Fragment tekstu:
Hej, moi kochani.
Z racji tego, że piszę ten post przed świętami a nie wiem kiedy trafi na tablicę główną, chciałabym skorzystać z okazji i życzyć wam wszystkim i każdemu z osobna zdrowych, pogodnych Świąt Bożego Narodzenia. Samych sukcesów, spełnienia marzeń i żebyście kochali i byli kochani. Oraz Szampańskiej zabawy na Nowy Rok, oby był jeszcze lepszy niż jeszcze obecny 2017 :)
No cóż to chyba tyle, możecie uznać to za wstęp. Nie trudno się chyba domyśleć o czym będę pisać.
Kurisumasu - czyli jak wygląda Boże Narodzenie w Japonii? Jest to dosyć ciekawe zjawisko, ponieważ Święta Bożego Narodzenia są chyba najbardziej znanymi świętami i obchodzonymi nawet na wschodzie. Dlaczego piszę, że to ciekawe? Ponieważ Japończycy do Świąt Bożego Narodzenia przygotowują się już od połowy listopada, a tak naprawdę katolików jest tam mniej niż jeden procent. Więc można powiedzieć, że nie traktują tego jako kwestię religijną. Japończycy, bardzo lubią święta pochodzące z zachodu więc nic dziwnego, że Święty Mikołaj zawitał i tam.
Dlaczego Kurisumasu?
Kurisumasu - to czas, który powinien kojarzyć nam się z rodzinną atmosferą, miłością, radością. Czyli wszystkim co najlepsze. Czy tak właśnie nie wyglądają święta?
Jak wygląda kolacja wigilijna w Japonii?

Twoje zadania:
1: Czy te zdania zgadzają się z tekstem o świętach w Japonii: (a) Japończycy zaczynają przygotowania do świąt od połowy listopada, (b) katolicy stanowią w Japonii kilka procent ludzi, (c) autorka pisze ten post już po świętach? Przy każdym odpowiedz tak lub nie i przytocz rozstrzygające słowa tekstu.
2: Pociągnij dalej tekst o świętach w Japonii, zaczynając zaraz po jego ostatnim zdaniu.

Zapisane pozycje:

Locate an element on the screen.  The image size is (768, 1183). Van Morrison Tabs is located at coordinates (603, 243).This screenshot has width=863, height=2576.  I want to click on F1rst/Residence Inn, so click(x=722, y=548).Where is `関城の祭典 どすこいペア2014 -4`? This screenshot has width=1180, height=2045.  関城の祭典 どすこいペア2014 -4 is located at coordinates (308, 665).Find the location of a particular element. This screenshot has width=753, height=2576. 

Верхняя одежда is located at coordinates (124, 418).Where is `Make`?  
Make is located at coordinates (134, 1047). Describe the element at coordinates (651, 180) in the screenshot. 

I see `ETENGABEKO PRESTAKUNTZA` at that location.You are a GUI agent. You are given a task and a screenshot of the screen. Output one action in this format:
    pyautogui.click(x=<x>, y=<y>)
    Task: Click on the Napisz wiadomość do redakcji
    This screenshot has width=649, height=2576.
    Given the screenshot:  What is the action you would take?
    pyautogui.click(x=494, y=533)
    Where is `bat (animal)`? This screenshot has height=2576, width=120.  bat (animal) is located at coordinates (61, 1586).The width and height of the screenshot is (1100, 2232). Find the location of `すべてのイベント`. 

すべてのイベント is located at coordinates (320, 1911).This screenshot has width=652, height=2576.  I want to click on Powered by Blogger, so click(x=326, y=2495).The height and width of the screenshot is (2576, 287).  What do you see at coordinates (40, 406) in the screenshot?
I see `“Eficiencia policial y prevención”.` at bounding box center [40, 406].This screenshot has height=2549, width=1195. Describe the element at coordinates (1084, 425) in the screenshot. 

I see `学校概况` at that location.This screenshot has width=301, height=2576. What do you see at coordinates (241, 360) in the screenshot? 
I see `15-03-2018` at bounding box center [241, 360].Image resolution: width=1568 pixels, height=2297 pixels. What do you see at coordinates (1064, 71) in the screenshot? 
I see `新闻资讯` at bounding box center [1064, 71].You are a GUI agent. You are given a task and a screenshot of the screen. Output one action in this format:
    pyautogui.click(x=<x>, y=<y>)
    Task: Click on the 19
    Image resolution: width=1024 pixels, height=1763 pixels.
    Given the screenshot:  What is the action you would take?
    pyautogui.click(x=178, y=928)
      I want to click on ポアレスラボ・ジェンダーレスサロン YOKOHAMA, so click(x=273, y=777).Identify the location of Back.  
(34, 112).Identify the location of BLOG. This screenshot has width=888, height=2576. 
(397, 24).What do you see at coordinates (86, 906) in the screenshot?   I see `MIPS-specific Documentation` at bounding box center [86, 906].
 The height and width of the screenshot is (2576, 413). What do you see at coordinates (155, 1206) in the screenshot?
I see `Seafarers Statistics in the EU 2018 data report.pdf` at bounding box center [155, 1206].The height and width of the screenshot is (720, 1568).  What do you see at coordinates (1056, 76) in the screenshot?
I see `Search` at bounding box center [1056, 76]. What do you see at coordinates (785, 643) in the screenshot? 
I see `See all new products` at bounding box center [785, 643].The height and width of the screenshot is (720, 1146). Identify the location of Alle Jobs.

Odpowiedzi do ćwiczeń:
1:
(a) Tak: „Japończycy do Świąt Bożego Narodzenia przygotowują się już od połowy listopada”.
(b) Nie: „katolików jest tam mniej niż jeden procent”.
(c) Nie: „piszę ten post przed świętami”.

2:
Na pewno nie składa się z dwunastu dań, słomy pod stołem, dodatkowego miejsca dla nieznajomego gościa. Japończycy są bardzo rodzinni, więc każde święto, które pozwala im spędzić razem wspólne chwile cenią bardzo, ponieważ na co dzień są bardzo zapracowani.
Ubierają się uroczyście, na stole gości kurczak oraz kurisumasu keeki (jap. świąteczne ciasto).
Niestety też bardzo często obserwuje się zjawisko przenoszenia domowych, wigilijnych kolacji w bardziej nowoczesne miejsca. Restauracje takie jak KFC posiadają w tym czasie świąteczne menu, a w noc wigilijną ludzi jest tam na pęczki, co oczywiście przekłada się na niezwykły dochód, ale tego już nie muszę mówić.
Podczas trwania okresu świątecznego większe miasta lśnią magią lampek choinkowych, wszelakie ozdoby świąteczne towarzyszą nam na każdym kroku, i z każdego głośnika restauracji słychać świąteczne piosenki typu "Jingle Bells".
WESOŁYCH ŚWIĄT!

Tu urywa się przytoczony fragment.